BEGIN Data extract
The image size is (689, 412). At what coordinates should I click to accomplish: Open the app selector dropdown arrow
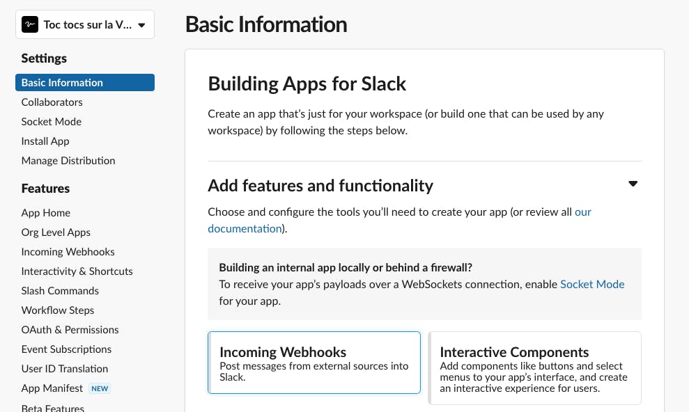tap(141, 25)
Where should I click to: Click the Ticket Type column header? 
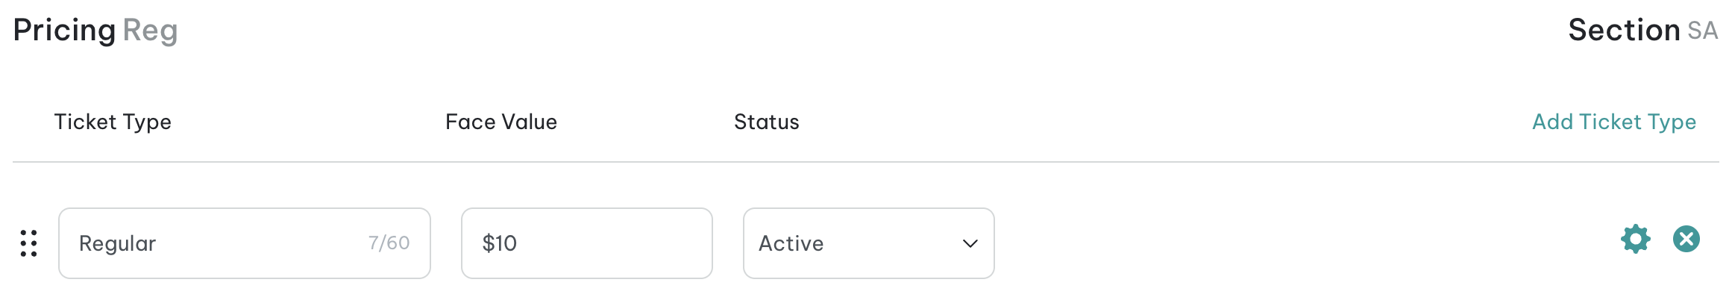tap(113, 122)
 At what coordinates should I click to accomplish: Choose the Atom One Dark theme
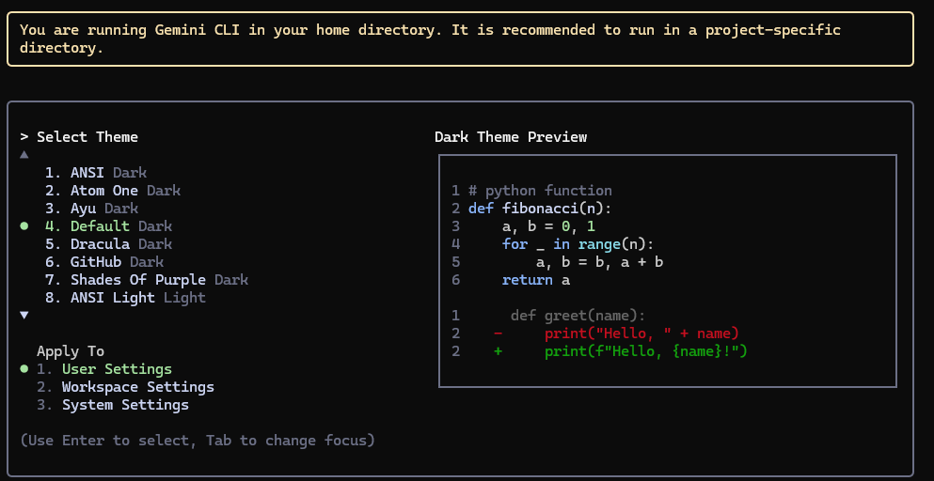pos(113,191)
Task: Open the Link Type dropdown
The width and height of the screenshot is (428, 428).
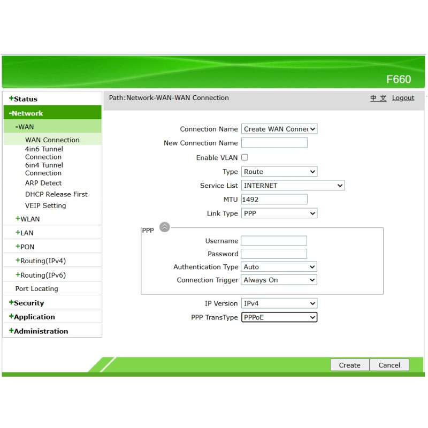Action: tap(279, 213)
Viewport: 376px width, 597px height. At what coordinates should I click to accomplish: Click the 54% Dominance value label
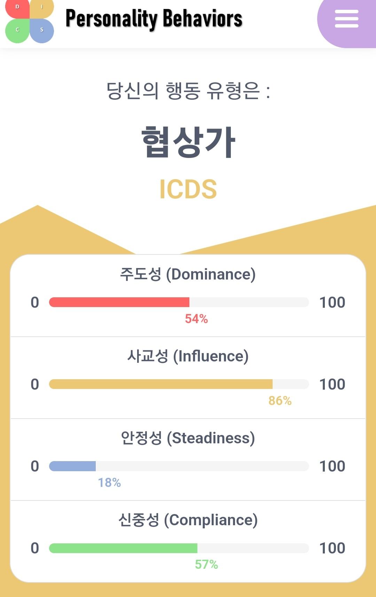[196, 319]
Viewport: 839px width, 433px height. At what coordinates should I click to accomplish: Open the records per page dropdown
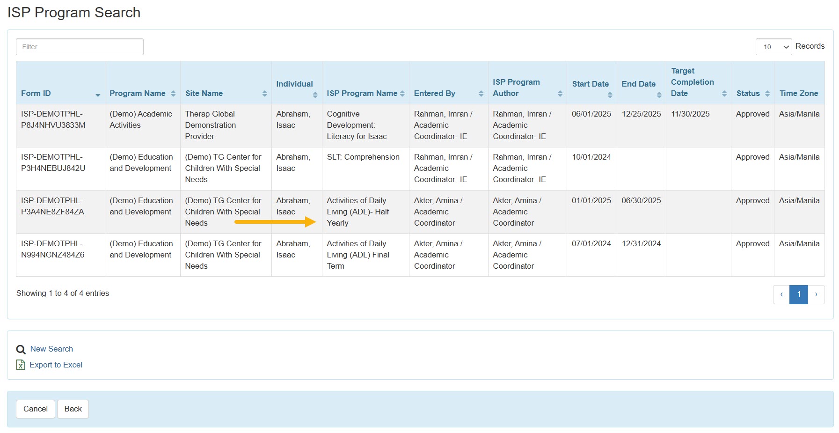point(773,47)
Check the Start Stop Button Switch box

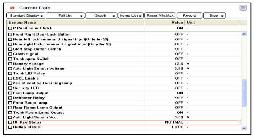pyautogui.click(x=10, y=49)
END Data extract
**What the task requires**
Exact copies of the lines from the one containing "Viewport: 839px width, 433px" through the end of the records above are required, with no pictures among them.

**Your solution**
Viewport: 839px width, 433px height. At what coordinates should I click to accomplish: Open the records per page dropdown
point(773,47)
Check the Start Stop Button Switch box

pyautogui.click(x=10, y=49)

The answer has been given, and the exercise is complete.